此外,本研究還有一個重要發現,即滲漏點處的PED可長期持續存在。既往有部分研究觀察了急性CSC滲漏點的形態變化。Fujimoto等[13]使用傅里葉域OCT系統(RTVue-100,Optovue)觀察了21位急性CSC患者的23個滲漏點,平均隨訪時間108 d,結果顯示:在用激光治療14個滲漏點后,所有患眼的視網膜下液均達到完全消退,5個滲漏點仍有PED存在。Gupta等[15]使用Zeiss Cirrus HD-OCT 4000,在13例急性CSC患者的11只眼的滲漏點發現了PED,到6個月隨訪結束時,PED仍然存在于3只患眼中,3只患眼中PED減小,5只患眼中PED消失。與上述研究相比,本研究中PED的完全消退比例要低得多。分析其原因如下:首先,Fujimoto等[13]對患者進行了滲漏點的激光光凝治療,而本研究觀察的是CSC的自然病程;其次,使用機器的分辨率及掃描方式不同。Gupta等[15]雖沒有進行激光治療,但是他的采集方式是Cirrus HD-OCT 4000的5行光柵掃描,Macular cube 200X 200和Macular cube 512 X128組合,清晰度與筆者團隊采取的Heidelberg的單線疊加掃描有所差別。

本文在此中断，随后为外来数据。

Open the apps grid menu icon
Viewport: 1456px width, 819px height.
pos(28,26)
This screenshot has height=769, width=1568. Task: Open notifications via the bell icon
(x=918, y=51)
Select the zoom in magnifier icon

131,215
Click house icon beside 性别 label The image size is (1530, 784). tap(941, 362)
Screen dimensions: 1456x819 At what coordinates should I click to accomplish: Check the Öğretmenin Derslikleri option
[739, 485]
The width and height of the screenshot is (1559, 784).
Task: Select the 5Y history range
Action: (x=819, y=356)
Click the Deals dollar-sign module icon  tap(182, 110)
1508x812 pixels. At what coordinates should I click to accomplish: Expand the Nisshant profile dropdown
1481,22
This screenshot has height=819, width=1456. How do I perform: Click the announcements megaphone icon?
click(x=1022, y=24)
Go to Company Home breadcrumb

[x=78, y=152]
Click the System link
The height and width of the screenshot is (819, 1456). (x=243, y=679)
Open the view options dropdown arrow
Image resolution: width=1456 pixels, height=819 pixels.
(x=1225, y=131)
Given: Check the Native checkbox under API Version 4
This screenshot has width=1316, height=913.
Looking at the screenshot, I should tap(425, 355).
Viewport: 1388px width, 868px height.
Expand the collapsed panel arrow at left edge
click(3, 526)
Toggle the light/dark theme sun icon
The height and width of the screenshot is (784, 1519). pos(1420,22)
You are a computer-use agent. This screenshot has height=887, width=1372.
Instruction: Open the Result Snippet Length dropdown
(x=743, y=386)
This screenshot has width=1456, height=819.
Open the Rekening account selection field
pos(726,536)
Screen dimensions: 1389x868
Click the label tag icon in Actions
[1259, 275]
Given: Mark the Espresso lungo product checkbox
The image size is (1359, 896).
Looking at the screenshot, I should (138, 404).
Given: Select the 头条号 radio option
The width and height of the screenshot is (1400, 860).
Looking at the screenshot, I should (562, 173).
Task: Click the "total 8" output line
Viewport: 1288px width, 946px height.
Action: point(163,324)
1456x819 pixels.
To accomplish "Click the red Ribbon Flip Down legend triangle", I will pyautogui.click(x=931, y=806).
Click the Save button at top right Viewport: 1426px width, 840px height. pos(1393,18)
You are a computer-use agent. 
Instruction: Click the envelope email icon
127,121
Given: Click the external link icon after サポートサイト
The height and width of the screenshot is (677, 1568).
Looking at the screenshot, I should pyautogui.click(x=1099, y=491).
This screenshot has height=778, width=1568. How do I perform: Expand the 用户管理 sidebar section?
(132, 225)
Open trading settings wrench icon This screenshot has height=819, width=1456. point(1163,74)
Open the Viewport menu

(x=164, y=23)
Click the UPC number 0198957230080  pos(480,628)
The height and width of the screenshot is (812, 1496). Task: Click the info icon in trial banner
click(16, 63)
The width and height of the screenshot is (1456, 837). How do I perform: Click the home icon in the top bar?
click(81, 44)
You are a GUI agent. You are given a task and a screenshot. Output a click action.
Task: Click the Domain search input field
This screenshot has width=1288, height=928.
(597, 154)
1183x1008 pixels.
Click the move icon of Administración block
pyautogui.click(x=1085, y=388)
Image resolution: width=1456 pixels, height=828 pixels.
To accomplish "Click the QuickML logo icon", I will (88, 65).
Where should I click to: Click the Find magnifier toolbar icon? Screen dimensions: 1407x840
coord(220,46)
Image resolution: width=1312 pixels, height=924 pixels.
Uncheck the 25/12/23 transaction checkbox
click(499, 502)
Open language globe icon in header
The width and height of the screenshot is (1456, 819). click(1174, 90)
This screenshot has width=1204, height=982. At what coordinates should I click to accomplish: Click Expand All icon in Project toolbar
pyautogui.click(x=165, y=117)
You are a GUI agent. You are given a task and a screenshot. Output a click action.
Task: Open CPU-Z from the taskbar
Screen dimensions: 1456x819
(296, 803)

維持RPE和Br uch膜間的正常黏附力尚不清楚。在正常條件下,從玻璃體向脈絡膜存在液體流動,其產生取決于靜水壓和滲透壓。RPE和視網膜都會對此流體產生阻力。RPE由于其有限的水傳導性而具有更大的阻力,隨后會產生矢量力,將其推向遠離Bruch膜的方向[16],在急性CSC中,由于脈絡膜大血管擴張通透性增強,可能存在脈絡膜的靜水壓和滲透壓的改變,隨即影響到RPE與Bruch膜間的黏附。本研究結果顯示這種破壞可能是持續存在的。

本研究仍存在一些局限性:本研究納入病例數較少,隨訪時間有限。更長的隨訪時間和更多患者的納入將使結果更有說服力。CSC患者長期的隊列研究也是未來可以研究的方向。

綜上,本研究發現在急性CSC的滲漏點處存在更明顯的Haller層擴張及長期存在的PED,這些發現為CSC的發病機制提供了更多線索。